Under the shadow of the present US slowdown, a new version of that yarn is growing in popularity. This time, the part of the gold-producing ant is being played by the Asian consumer, who is being targeted by Western companies ranging from the makers of breakfast cereals to the producers of private jets.
Michael Dell, the all-American PC tycoon, became the latest chief executive to turn his sights east when he announced plans last week to build computers “specifically to the requirements of China and India”. Days earlier, while on a trip to Bombay, Patrick Cescau, the chief executive of Unilever, summed up the present thinking. He said that “domestic demand, the economic strength of the region and changing trade flows that are less dependent on the US” made Asia a priority.
While Kellogg's is fighting to wean Indians off their traditional cooked breakfasts and on to cereals, a host of American, Japanese and European carmakers are rushing to copy Tata's Nano, the £1,250 car designed to tempt upwardly mobile Indian families away from their motorcycles. Nokia is focused on selling handsets to the “next billion” mobile phone users, most of whom will be Indian and Chinese. Disney recently increased its stake in Bollywood's biggest film producer.

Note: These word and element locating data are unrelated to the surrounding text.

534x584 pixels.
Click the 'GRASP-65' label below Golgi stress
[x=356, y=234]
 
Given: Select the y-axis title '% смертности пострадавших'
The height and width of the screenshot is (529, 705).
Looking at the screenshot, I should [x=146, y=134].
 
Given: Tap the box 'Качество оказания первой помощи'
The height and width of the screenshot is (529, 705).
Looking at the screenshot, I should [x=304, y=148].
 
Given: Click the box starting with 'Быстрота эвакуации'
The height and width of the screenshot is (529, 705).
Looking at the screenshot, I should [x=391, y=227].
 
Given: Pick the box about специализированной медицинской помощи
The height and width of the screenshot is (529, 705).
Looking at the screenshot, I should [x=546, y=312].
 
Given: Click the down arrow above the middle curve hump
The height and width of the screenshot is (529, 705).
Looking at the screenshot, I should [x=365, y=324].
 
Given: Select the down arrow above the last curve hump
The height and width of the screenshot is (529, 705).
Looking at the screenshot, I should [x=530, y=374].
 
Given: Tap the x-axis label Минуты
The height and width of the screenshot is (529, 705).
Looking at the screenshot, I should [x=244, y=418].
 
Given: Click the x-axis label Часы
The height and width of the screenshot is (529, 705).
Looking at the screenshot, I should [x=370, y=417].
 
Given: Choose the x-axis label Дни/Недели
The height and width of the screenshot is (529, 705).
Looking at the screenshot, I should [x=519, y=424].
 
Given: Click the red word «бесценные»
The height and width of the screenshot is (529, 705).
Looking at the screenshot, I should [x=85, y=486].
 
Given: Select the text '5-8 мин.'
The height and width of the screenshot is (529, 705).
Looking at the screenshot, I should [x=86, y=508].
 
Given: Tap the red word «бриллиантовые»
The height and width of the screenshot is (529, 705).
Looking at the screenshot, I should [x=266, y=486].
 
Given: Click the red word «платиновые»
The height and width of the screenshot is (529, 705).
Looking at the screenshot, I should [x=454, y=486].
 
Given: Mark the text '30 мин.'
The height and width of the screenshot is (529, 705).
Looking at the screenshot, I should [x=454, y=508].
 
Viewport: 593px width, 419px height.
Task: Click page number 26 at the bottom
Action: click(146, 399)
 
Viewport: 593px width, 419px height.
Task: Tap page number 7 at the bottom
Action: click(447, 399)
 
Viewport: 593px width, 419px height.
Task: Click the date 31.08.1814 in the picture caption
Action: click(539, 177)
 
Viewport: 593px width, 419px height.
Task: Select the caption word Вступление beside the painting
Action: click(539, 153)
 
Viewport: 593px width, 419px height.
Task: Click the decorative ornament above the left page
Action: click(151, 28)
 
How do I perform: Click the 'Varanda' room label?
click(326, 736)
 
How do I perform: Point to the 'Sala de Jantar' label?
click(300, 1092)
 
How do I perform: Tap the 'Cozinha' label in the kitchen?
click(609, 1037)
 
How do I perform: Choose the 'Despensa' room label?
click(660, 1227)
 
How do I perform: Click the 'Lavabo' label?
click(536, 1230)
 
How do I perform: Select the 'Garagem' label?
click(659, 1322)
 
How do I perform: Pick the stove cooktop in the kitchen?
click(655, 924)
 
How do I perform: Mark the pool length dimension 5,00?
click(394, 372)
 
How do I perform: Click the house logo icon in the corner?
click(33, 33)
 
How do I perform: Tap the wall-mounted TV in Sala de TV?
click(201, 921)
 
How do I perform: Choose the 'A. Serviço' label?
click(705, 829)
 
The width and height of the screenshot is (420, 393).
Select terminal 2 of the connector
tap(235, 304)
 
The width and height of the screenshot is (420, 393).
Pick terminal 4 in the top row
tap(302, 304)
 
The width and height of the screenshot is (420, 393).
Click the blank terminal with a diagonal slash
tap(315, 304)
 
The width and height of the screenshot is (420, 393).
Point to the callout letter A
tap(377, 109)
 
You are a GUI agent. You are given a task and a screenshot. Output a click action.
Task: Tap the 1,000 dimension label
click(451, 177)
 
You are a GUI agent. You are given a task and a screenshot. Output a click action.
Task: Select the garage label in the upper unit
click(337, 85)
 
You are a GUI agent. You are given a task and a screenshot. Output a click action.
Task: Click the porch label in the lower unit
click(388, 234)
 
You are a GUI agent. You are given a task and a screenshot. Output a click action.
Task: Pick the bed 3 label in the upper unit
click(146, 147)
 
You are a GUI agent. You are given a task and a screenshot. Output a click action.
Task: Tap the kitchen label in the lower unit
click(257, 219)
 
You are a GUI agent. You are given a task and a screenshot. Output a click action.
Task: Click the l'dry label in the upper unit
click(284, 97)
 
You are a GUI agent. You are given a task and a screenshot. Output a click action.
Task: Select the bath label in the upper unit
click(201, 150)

Alongside the burgeoning middle classes, Asian high-flyers are being courted. Last week Warren Buffett's NetJets, which sells timeshares in executive jets, set up shop in India. Hawking rides on private aircraft in a country where three quarters of the population live on less than 20 rupees (25p) a day may seem counter-intuitive, but today's Asian story is more compelling than Herodotus's. According to the World Bank, developing economies accounted for two thirds of global GDP growth last year, if the purchasing powers of local currencies in local markets are taken into account.
Moves to liberalise their economies have made Asian consumers richer. According to Forbes, four of the world's ten richest men are Indian. Companies that have tapped into emerging markets early have done well. Standard Chartered, the London-based bank that has concentrated for years on Asia, Africa and the Middle East, posted a 28 per cent increase in annual revenues to $11.1 billion (£5.6 billion) last month. The star performer was its Indian wholesale arm, where profits surged 91 per cent.
So, could the emerging economies drag Europe and the United States out of a serious slump? Probably not, economists say. Although smart companies will profit from the rise of Asia, the West cannot expect to be rescued by India and China. As Stephen Roach, the head of Morgan Stanley's Asian business, noted, China and India combined account for only a sixth of US demand. He said: “It's mathematically impossible to see a major decrease in US consumption being made up by the Chinese and Indians.”
Moreover, as Bob Parker, vice-chairman of Credit Suisse Asset Management, noted, emerging market growth is moderating. This year China will achieve real GDP growth of about 9 per cent, down from nearly 12 per cent in 2007. A similar fall — about 9 per cent to 7 per cent — is likely in India. If there is a serious deficiency in Asia's armour, it is a dependence on Western export markets. There are suggestions that the emerging economies may be better off forgetting about the ailing West and concentrating on trading among themselves.
Asia exports about as much to non-Asian emerging markets — Russia and Eastern Europe, the Middle East and Latin America — as it does to the US. Peter Morgan, chief Asia economist of HSBC, said: “Asia is not big enough to save the West, but emerging markets — in the East and the West — may be big enough to save themselves.”